Caught in another air raid on the 22nd, Rhind gained a brief respite at Oran, but suffered further near misses while escorting a convoy to Bizerte through September. At Bizerte on the 6th, she fought off another raid, an attempt to disrupt the forces staging for the invasion at Salerno. On the 9th, the destroyer arrived in the Gulf of Salerno and continued her war with the Luftwaffe. On the 11th she got underway for Oran, whence, for the next month and a half, Rhind escorted reinforcements to Italy. In November she sailed for New York and, after guarding two New York to United Kingdom convoys, shifted to coastwise and Caribbean escort duty interspersed with offensive ASW activities. On 26 July 1944 she resumed transatlantic convoy duty with a run to the United Kingdom.
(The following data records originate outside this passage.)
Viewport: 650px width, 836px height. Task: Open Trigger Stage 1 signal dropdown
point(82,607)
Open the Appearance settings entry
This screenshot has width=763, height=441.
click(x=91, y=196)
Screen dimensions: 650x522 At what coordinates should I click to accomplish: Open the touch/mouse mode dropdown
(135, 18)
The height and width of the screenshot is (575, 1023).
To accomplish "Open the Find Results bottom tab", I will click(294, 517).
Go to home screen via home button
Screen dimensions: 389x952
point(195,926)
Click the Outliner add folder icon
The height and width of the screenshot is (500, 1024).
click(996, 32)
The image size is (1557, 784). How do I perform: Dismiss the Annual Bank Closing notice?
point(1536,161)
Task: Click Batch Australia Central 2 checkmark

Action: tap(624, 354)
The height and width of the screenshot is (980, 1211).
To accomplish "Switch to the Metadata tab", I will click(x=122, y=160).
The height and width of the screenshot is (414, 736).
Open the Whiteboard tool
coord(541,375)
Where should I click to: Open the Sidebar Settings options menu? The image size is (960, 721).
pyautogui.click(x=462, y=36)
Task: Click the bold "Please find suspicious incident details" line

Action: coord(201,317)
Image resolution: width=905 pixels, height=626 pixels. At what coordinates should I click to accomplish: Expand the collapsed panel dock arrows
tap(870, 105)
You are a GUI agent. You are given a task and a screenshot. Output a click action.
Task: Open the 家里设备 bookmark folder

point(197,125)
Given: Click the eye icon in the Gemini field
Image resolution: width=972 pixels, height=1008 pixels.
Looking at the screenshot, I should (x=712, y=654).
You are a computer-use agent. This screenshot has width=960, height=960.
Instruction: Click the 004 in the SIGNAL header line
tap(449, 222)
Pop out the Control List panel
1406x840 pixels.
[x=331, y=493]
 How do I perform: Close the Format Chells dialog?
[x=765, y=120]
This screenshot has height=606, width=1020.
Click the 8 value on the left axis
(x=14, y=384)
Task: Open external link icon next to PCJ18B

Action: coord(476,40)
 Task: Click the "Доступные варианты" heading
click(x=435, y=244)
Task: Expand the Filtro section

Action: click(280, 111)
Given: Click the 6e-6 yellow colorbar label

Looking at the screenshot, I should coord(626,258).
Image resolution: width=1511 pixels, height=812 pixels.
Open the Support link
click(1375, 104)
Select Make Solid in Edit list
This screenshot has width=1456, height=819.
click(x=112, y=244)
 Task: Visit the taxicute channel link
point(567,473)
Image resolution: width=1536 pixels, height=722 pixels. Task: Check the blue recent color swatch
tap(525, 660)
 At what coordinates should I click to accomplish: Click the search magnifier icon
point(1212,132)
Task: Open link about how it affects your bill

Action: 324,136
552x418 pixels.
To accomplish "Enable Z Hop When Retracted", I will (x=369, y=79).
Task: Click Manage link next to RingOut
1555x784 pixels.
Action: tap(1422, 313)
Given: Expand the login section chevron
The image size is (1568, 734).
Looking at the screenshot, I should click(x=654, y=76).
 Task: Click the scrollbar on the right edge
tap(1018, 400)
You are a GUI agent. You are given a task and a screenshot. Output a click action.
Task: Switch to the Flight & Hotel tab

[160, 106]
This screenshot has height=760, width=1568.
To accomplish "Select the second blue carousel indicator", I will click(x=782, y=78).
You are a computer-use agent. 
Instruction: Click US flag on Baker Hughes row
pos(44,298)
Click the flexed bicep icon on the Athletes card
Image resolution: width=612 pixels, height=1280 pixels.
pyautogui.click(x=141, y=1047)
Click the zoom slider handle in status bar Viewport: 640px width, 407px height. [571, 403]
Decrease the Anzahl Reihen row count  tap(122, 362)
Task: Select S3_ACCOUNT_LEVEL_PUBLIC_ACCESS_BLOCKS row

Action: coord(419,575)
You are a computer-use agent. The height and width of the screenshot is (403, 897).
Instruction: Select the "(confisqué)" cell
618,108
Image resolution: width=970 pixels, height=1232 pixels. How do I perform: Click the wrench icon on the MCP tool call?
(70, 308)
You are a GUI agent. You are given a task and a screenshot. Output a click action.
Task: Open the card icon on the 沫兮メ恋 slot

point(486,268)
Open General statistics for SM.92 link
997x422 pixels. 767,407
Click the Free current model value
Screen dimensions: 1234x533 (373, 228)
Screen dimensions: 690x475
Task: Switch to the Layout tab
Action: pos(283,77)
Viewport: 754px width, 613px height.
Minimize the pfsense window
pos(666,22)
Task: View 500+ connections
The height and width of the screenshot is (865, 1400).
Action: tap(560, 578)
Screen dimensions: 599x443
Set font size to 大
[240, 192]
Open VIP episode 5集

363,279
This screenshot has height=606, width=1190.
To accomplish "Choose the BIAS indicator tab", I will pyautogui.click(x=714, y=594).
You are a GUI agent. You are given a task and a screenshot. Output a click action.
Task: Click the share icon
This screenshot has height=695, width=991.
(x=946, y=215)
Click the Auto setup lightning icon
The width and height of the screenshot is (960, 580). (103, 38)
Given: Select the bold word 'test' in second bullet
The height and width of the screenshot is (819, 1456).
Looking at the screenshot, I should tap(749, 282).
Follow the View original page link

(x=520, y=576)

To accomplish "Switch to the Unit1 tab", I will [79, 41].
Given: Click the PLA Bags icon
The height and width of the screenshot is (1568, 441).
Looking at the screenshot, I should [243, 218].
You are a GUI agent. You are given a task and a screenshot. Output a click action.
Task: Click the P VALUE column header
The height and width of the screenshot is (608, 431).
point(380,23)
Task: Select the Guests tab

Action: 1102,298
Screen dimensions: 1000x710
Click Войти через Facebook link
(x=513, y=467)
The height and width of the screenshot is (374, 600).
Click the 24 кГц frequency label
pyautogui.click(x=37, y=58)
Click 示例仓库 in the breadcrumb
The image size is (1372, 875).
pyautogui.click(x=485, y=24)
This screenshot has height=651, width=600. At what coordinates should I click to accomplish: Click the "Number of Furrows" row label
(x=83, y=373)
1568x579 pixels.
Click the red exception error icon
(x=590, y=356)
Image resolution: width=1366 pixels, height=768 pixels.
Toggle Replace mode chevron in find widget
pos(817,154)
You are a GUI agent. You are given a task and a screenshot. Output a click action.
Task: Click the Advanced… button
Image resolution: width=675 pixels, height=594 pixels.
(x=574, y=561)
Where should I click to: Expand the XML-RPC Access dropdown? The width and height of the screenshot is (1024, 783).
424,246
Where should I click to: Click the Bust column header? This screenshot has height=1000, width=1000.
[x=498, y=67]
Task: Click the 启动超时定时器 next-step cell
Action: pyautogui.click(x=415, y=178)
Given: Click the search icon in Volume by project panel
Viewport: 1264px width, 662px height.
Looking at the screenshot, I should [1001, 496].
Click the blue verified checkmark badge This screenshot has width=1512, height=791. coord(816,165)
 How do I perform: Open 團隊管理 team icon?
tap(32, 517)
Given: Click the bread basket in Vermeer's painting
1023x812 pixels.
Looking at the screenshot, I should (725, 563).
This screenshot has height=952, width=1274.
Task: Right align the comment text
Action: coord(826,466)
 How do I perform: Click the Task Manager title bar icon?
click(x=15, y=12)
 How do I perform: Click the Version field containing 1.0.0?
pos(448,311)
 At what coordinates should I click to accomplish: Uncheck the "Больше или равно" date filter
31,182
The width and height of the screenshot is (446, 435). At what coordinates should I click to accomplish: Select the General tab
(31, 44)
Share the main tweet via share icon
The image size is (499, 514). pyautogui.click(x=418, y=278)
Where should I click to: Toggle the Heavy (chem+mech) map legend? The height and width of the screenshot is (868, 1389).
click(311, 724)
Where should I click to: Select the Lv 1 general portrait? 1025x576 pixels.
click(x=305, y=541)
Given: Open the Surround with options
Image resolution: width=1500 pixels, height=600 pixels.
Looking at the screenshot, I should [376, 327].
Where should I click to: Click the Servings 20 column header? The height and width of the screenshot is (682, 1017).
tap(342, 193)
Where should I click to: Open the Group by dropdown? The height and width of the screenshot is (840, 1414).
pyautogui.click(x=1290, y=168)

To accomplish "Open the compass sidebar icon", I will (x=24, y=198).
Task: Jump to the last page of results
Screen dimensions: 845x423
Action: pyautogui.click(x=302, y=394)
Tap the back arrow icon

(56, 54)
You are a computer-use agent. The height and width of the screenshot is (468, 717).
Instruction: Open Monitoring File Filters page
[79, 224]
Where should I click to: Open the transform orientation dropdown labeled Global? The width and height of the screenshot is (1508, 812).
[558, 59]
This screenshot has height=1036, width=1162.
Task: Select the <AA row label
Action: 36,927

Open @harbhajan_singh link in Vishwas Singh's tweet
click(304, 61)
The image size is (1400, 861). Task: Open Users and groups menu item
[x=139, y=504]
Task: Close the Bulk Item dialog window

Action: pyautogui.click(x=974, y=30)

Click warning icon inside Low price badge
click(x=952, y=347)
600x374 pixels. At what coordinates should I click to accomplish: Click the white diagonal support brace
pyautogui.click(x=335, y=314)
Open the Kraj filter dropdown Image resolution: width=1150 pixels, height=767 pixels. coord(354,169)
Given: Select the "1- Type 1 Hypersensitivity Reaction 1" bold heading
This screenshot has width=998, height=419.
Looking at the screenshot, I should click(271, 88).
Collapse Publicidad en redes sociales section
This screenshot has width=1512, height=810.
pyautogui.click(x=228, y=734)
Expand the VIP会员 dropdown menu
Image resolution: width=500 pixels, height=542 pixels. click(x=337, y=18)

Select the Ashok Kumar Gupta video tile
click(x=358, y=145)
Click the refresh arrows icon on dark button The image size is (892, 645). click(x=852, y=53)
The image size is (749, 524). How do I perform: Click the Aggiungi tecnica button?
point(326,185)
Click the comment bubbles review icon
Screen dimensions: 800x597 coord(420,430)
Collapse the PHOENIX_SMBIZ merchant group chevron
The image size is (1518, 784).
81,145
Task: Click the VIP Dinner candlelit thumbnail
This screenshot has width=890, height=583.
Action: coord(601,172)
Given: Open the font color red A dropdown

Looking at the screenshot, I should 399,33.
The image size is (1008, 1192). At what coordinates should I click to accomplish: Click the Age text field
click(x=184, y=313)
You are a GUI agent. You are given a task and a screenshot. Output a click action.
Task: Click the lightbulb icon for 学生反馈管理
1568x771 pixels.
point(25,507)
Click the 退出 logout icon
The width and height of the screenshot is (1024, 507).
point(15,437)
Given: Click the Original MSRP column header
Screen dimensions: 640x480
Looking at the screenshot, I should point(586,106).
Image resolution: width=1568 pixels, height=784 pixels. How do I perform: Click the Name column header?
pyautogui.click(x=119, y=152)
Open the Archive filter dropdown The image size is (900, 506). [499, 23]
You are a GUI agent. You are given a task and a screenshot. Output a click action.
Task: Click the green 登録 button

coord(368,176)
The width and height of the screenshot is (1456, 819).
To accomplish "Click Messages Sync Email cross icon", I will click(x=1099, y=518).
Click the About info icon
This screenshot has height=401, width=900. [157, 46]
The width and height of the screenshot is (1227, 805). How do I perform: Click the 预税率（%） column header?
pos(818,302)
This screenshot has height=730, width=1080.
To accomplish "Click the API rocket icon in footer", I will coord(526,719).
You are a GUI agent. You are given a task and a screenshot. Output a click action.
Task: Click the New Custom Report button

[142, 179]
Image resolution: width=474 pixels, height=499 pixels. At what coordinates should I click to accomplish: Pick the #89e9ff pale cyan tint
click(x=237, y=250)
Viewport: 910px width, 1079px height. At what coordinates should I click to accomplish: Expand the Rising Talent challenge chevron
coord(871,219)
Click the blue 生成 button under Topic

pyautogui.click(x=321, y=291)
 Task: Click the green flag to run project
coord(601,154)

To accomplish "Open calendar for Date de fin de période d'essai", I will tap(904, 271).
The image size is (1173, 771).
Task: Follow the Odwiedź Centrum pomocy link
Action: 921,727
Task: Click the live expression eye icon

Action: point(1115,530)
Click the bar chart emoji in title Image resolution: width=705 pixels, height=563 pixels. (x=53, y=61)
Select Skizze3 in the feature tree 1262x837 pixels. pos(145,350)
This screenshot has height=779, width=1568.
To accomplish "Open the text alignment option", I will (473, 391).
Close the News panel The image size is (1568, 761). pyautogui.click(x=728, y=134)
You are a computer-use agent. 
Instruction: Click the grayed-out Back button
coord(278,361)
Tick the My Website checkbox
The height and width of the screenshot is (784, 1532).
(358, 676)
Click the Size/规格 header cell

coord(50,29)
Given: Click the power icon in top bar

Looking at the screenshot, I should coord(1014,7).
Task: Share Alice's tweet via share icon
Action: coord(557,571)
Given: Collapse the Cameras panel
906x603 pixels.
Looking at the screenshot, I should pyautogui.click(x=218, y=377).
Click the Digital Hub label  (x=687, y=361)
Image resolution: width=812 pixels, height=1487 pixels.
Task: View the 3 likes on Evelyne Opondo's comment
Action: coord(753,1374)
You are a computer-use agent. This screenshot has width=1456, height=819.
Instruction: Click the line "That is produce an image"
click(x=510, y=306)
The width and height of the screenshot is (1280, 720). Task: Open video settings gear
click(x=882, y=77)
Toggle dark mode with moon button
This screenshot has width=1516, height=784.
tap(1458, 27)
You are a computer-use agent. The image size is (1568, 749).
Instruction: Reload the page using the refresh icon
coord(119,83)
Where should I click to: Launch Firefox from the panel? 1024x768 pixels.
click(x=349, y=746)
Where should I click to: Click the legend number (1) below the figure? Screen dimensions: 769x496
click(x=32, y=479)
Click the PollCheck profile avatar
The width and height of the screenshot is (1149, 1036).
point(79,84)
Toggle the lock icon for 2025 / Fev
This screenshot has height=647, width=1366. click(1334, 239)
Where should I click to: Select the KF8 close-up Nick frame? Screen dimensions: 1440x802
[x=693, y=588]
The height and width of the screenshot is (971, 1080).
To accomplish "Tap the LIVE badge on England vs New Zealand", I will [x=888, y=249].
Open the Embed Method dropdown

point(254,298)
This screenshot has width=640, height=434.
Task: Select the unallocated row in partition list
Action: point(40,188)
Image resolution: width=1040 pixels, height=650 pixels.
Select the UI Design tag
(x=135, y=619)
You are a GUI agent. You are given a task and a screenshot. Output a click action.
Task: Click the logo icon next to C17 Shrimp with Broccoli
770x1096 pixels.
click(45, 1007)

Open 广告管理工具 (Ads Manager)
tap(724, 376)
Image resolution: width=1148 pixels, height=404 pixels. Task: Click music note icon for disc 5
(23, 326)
A convoy to Naples followed in late September and, in November and December, she screened carrier Shangri-La (CV-38) on her shakedown cruise.

==The Pacific==
Between January and March 1945 Rhind continued coastal and Caribbean escort duty. Then after another run to Britain, 23 March to 18 April, she prepared for transfer to the Pacific Theater. Sailing 5 May, she arrived at Pearl Harbor on the 30th; and, after exercises there, steamed westward in the screen of carriers Lexington (CV-16), Hancock (CV-19), and Cowpens (CVL-25). On 20 June, the carriers launched strikes against Wake Island. Then, minus Cowpens and an escort, the force continued on to Leyte, arriving 26 June. From Leyte, Rhind steamed to Ulithi, whence she escorted cargo and troop ships to Okinawa and conducted ASW patrols in the Carolines. Shifted to Saipan in August, she escorted another convoy to Okinawa after the cessation of hostilities, then on 2 September steamed to Pagan Island where Commodore Vernon F. Grant accepted the surrender of the Japanese garrisoned there.

==After the war==
Returning to Saipan the same day, Rhind accompanied landing craft to Marcus Island. Then, on the 16th, headed north for Iwo Jima, whence she patrolled on air/sea rescue station until 2 November. She returned to Saipan on the 4th and operated in the Marianas Islands until mid-December when she got underway for the United States. Arriving at San Diego, California 30 December, she was stripped and returned to Pearl Harbor and prepared for experimental testing. On 15 May she joined Joint Task Force 1 for Operation Crossroads, the atomic test series scheduled to be detonated at Bikini Atoll in July.

==Fate==
Surviving the tests on 1 and 25 July, but highly contaminated, Rhind was decommissioned 26 August 1946 and moved to Kwajalein where, after radiological clearance had been given and further examinations had been made, she was sunk, 22 March 1948. Her name was struck from the Navy list 5 April 1948.

To date, no other ship in the United States Navy has been named Rhind.

==Honors==
Rhind earned four battle stars during World War II.